ACTION ITEM -
Set all the entries down again, unaltered.
= = = = = = =
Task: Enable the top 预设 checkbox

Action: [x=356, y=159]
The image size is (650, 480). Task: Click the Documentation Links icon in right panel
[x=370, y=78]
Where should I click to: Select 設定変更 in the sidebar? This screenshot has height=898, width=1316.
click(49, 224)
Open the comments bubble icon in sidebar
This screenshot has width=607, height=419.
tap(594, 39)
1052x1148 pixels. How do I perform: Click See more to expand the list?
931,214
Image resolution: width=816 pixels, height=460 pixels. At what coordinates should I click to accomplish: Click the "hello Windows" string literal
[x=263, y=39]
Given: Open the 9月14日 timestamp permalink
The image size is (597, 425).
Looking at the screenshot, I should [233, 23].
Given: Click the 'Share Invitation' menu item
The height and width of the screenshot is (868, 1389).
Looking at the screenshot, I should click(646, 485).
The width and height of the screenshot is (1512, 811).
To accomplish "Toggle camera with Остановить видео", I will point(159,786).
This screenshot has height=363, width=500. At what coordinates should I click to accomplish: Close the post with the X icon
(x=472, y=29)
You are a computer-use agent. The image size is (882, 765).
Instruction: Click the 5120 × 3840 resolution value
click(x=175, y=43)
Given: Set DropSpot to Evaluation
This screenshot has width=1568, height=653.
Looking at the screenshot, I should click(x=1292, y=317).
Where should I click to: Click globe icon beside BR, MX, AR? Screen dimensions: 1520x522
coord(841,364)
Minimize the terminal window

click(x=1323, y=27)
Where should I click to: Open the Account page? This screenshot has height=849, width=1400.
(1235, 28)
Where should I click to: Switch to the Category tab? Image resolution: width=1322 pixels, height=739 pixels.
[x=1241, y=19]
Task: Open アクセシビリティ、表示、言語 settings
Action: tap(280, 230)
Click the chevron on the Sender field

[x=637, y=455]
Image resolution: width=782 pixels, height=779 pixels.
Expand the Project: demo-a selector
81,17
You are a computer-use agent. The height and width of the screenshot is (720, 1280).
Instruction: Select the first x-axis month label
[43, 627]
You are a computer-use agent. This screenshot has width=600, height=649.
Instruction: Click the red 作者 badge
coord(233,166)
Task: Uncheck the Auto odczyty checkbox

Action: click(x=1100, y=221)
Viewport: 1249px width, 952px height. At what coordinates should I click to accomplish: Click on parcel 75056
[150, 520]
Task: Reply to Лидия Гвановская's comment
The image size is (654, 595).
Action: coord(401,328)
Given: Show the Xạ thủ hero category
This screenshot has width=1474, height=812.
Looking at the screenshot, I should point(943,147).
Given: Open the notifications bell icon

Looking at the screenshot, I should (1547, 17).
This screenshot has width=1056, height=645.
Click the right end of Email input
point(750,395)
= = = = = = =
PROBLEM SOLUTION -
Task: Enable the top 预设 checkbox

Action: [x=356, y=159]
The image size is (650, 480). Task: Click the Documentation Links icon in right panel
[x=370, y=78]
Where should I click to: Select 設定変更 in the sidebar? This screenshot has height=898, width=1316.
click(49, 224)
Open the comments bubble icon in sidebar
This screenshot has width=607, height=419.
tap(594, 39)
1052x1148 pixels. How do I perform: Click See more to expand the list?
931,214
Image resolution: width=816 pixels, height=460 pixels. At what coordinates should I click to accomplish: Click the "hello Windows" string literal
[x=263, y=39]
Given: Open the 9月14日 timestamp permalink
The image size is (597, 425).
Looking at the screenshot, I should [233, 23].
Given: Click the 'Share Invitation' menu item
The height and width of the screenshot is (868, 1389).
Looking at the screenshot, I should click(646, 485).
The width and height of the screenshot is (1512, 811).
To accomplish "Toggle camera with Остановить видео", I will point(159,786).
This screenshot has height=363, width=500. At what coordinates should I click to accomplish: Close the post with the X icon
(x=472, y=29)
You are a computer-use agent. The image size is (882, 765).
Instruction: Click the 5120 × 3840 resolution value
click(x=175, y=43)
Given: Set DropSpot to Evaluation
This screenshot has width=1568, height=653.
Looking at the screenshot, I should click(x=1292, y=317).
Where should I click to: Click globe icon beside BR, MX, AR? Screen dimensions: 1520x522
coord(841,364)
Minimize the terminal window

click(x=1323, y=27)
Where should I click to: Open the Account page? This screenshot has height=849, width=1400.
(1235, 28)
Where should I click to: Switch to the Category tab? Image resolution: width=1322 pixels, height=739 pixels.
[x=1241, y=19]
Task: Open アクセシビリティ、表示、言語 settings
Action: tap(280, 230)
Click the chevron on the Sender field

[x=637, y=455]
Image resolution: width=782 pixels, height=779 pixels.
Expand the Project: demo-a selector
81,17
You are a computer-use agent. The height and width of the screenshot is (720, 1280).
Instruction: Select the first x-axis month label
[43, 627]
You are a computer-use agent. This screenshot has width=600, height=649.
Instruction: Click the red 作者 badge
coord(233,166)
Task: Uncheck the Auto odczyty checkbox

Action: click(x=1100, y=221)
Viewport: 1249px width, 952px height. At what coordinates should I click to accomplish: Click on parcel 75056
[150, 520]
Task: Reply to Лидия Гвановская's comment
The image size is (654, 595).
Action: coord(401,328)
Given: Show the Xạ thủ hero category
This screenshot has width=1474, height=812.
Looking at the screenshot, I should point(943,147).
Given: Open the notifications bell icon

Looking at the screenshot, I should (1547, 17).
This screenshot has width=1056, height=645.
Click the right end of Email input
point(750,395)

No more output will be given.